Diante das considerações que vimos de fazer podemos dizer que o homem é um ser perfectível, porém não existe o homem perfeito. Não se pode descrever o homem perfeito sem divinizá-lo. A “História de Jesus de Nazaré”, escrita por Renan, pensador visto por muitos como cético, mas que se dizia crítico moderado serve de exemplo para o que vimos de afirmar. O autor declara que se tivesse que definir com uma palavra o  personagem central do seu livro , “divino” seria o adjetivo escolhido.
Everaldo Lopes



[1] Aquisição de caráter ou atributos distintivos da espécie humana em relação às espécies ancestrais; Atualização da condição humana caracterizada pela consciência reflexiva, pela liberdade e pela escolha responsável.

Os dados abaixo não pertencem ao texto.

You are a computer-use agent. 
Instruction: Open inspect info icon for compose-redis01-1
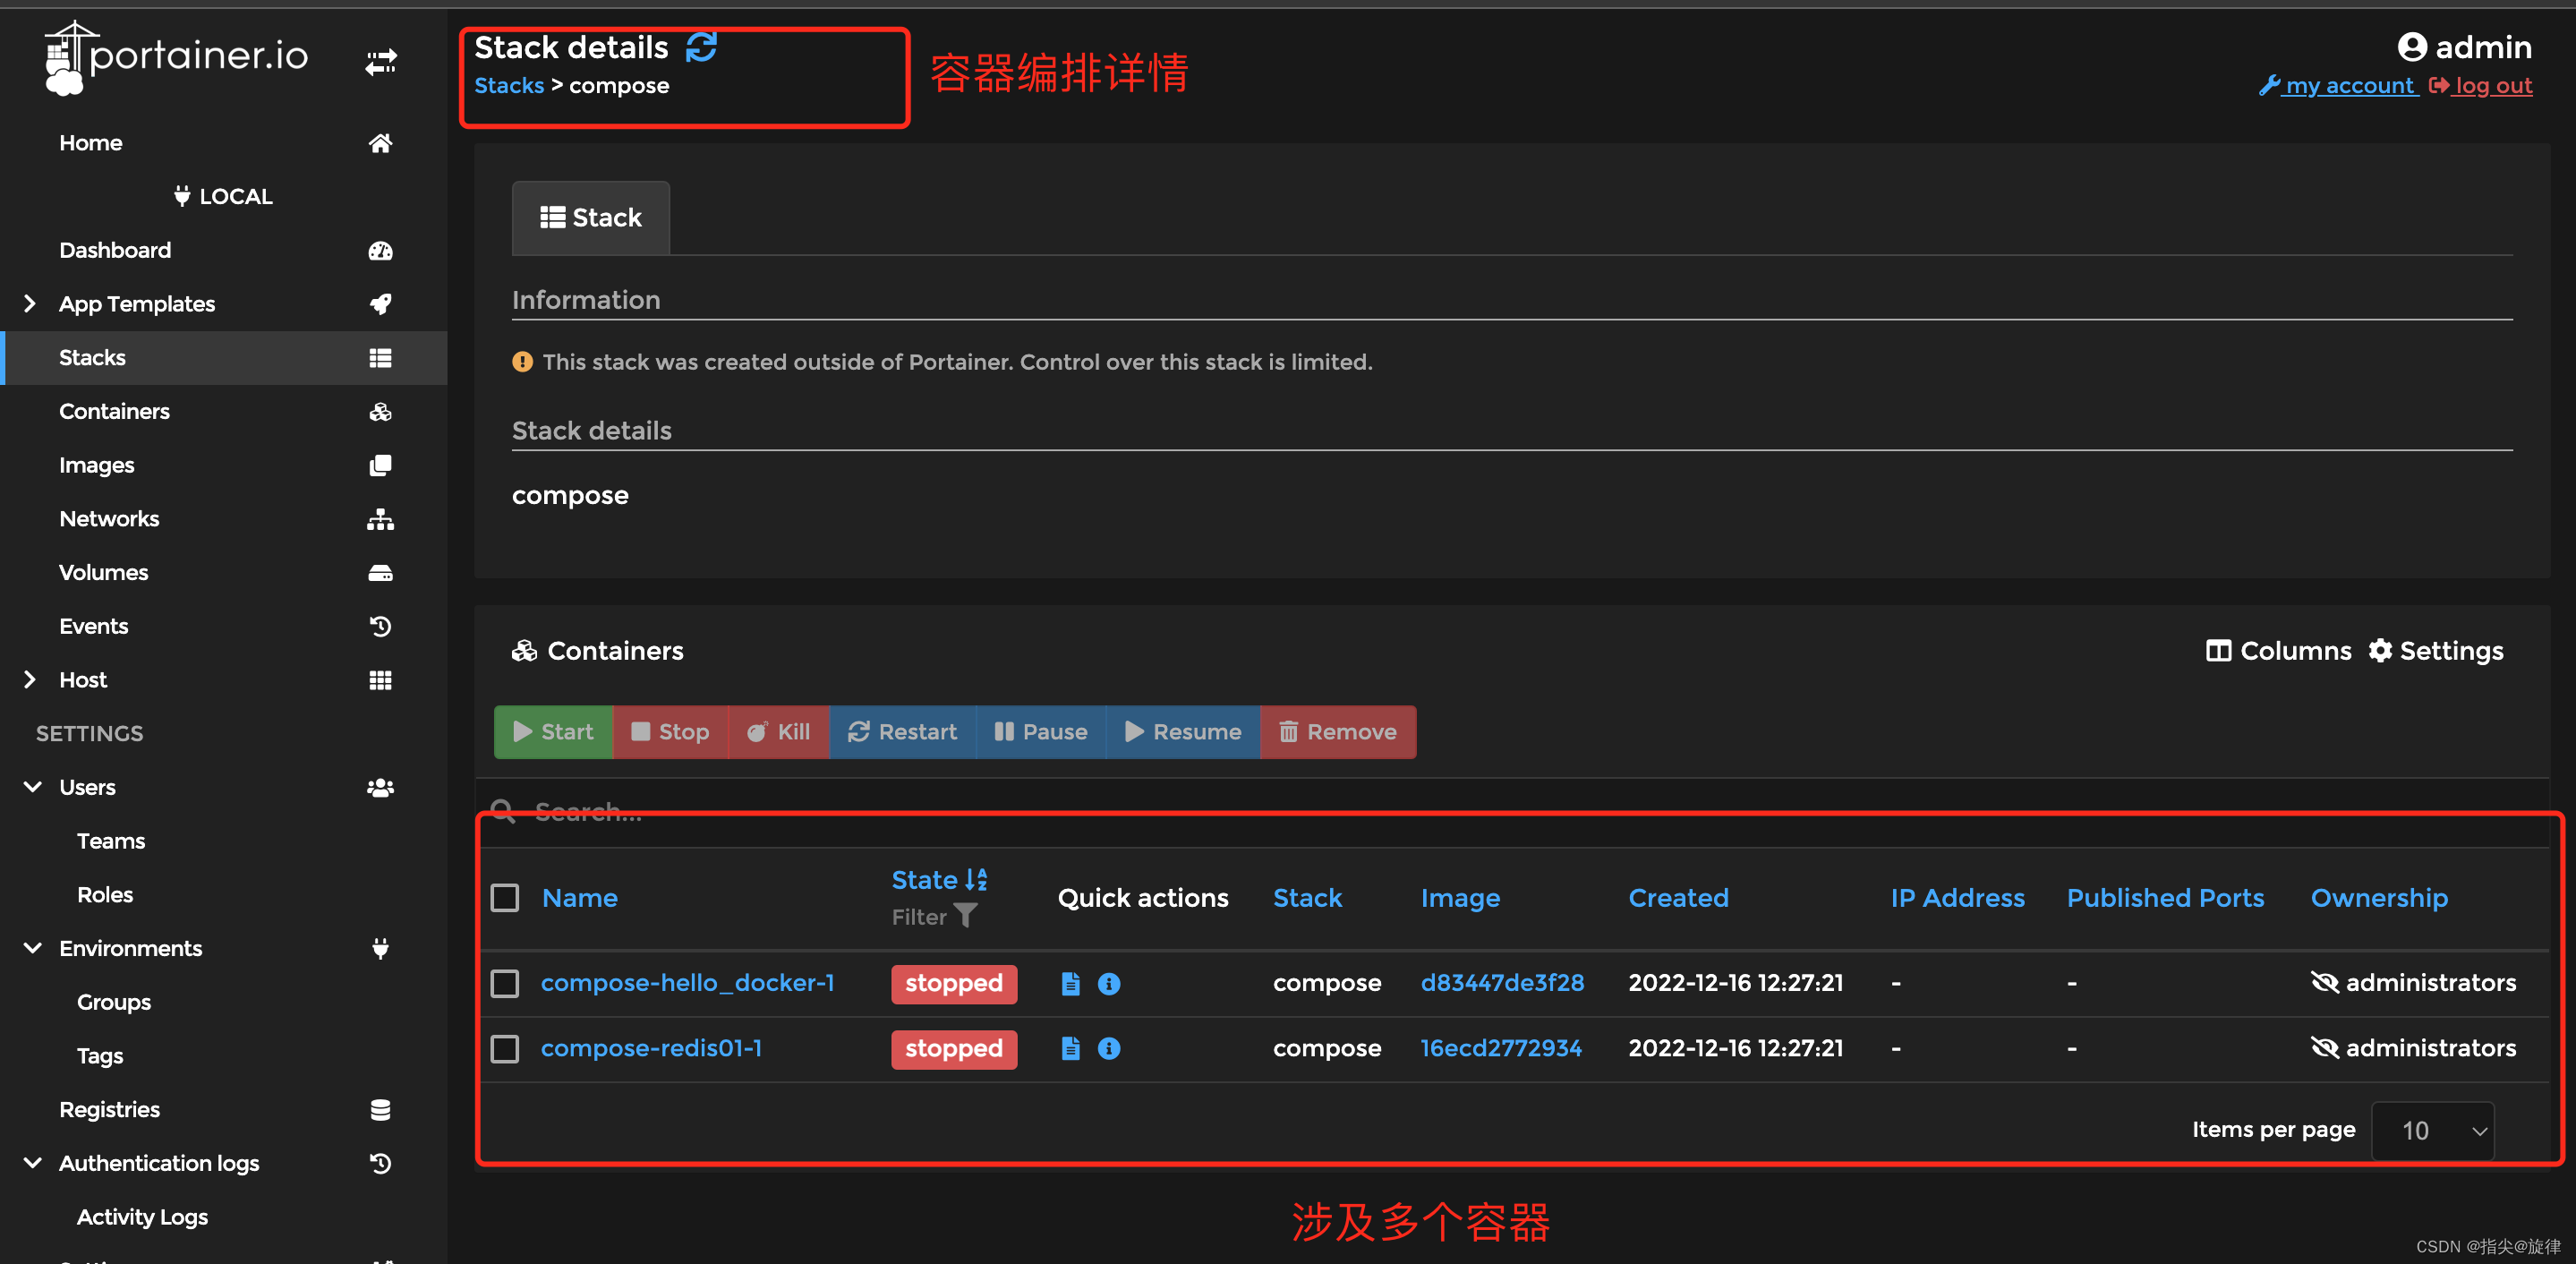pos(1108,1048)
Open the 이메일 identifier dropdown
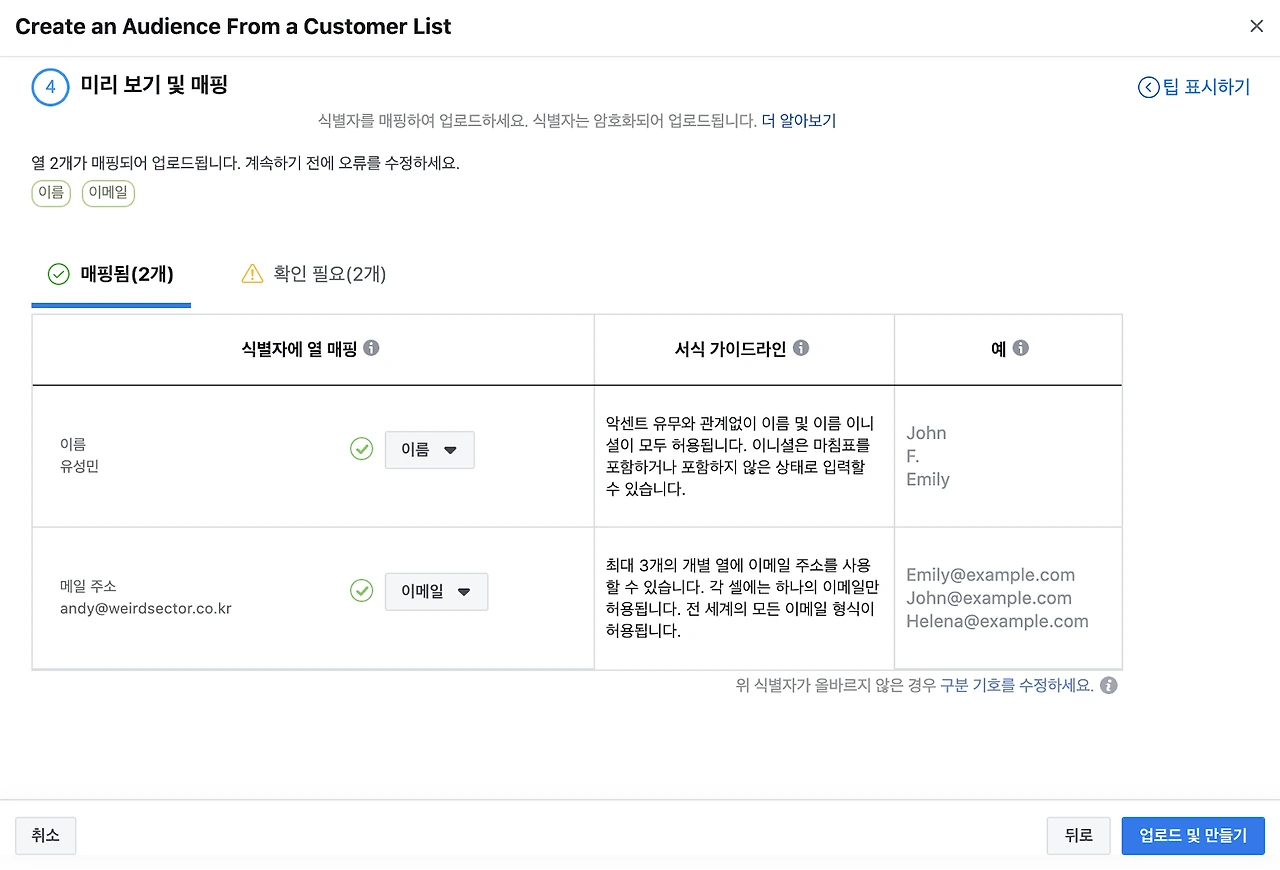This screenshot has height=870, width=1280. pyautogui.click(x=436, y=591)
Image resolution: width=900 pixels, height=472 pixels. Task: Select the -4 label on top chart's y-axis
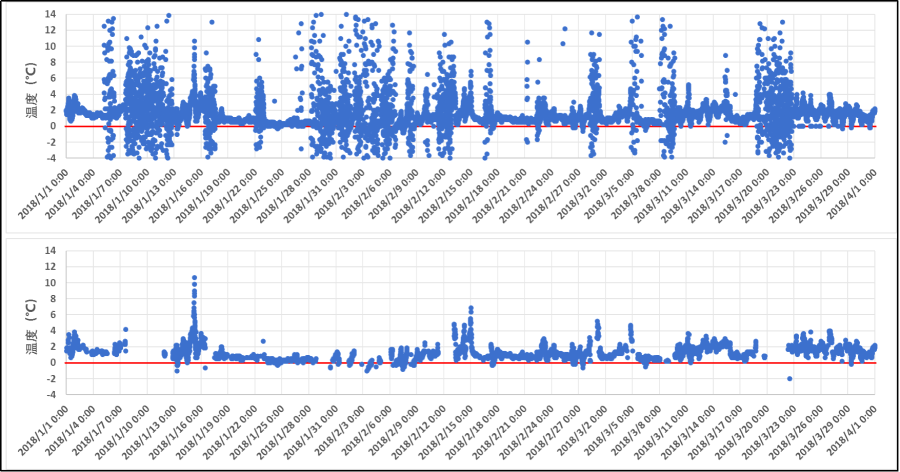(50, 158)
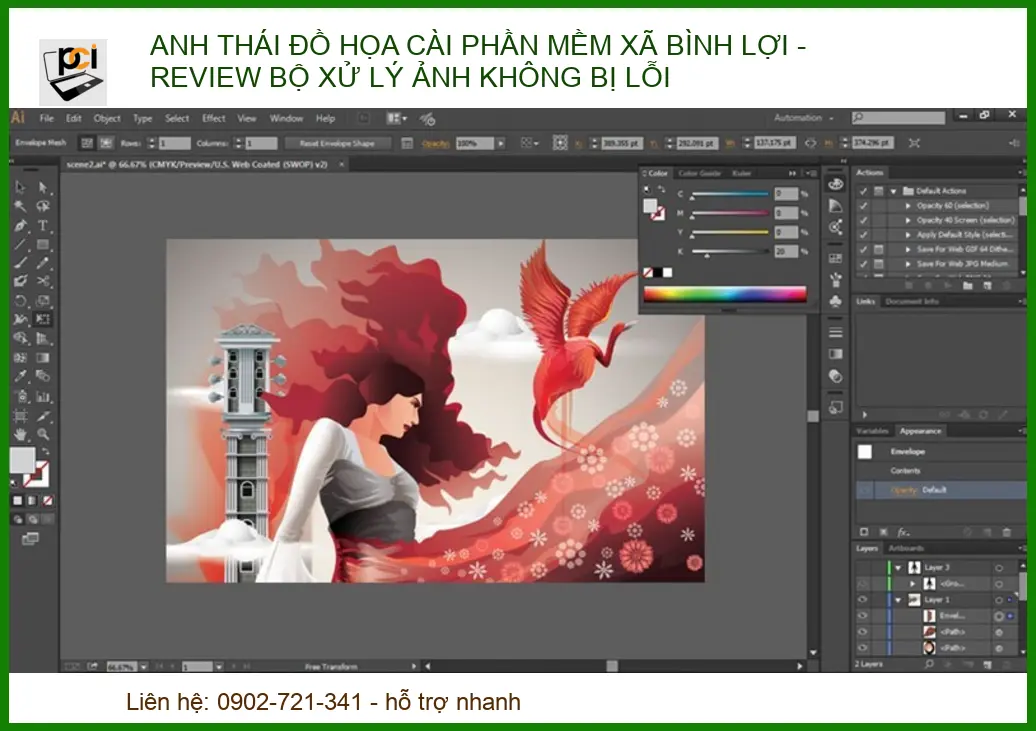
Task: Pick a color from the spectrum bar in Color panel
Action: click(725, 293)
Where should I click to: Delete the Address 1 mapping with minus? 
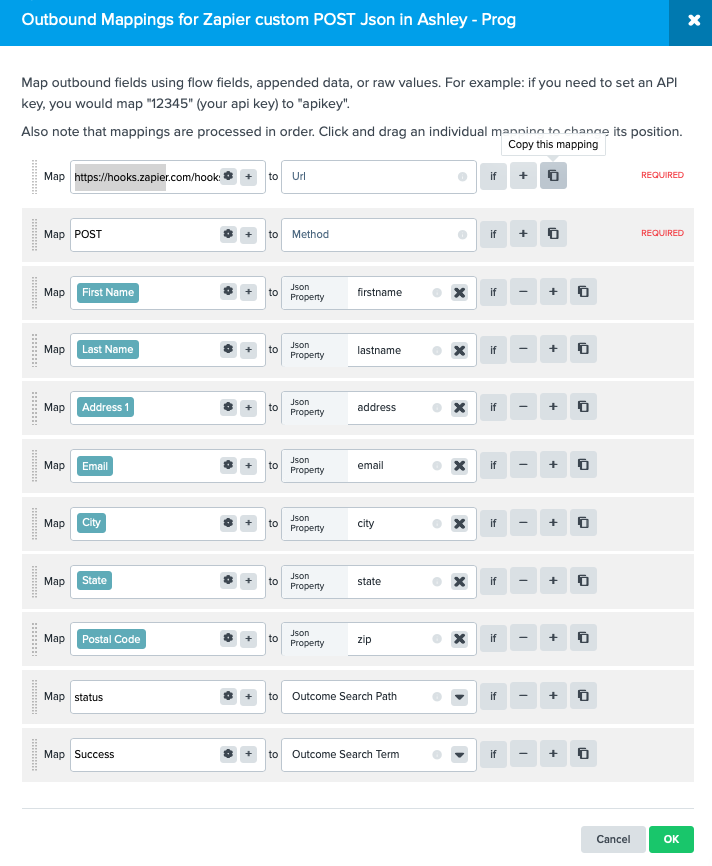[523, 407]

[2] Modo de ser peculiar do homem
[3] No vocabulário cristão, o amor que move a vontade à busca efetiva do bem de outrem e procura identificar-se com o amor a Deus.
[4] Fonte: Blog “satsung with mooji”
[5] Indivíduo, tal como se revela e se conhece, representado em sua própria consciência fora da influência de qualquer clichê.
[6] Psican. Processo inconsciente que consiste em desviar a energia da libido para novos objetos, de caráter útil.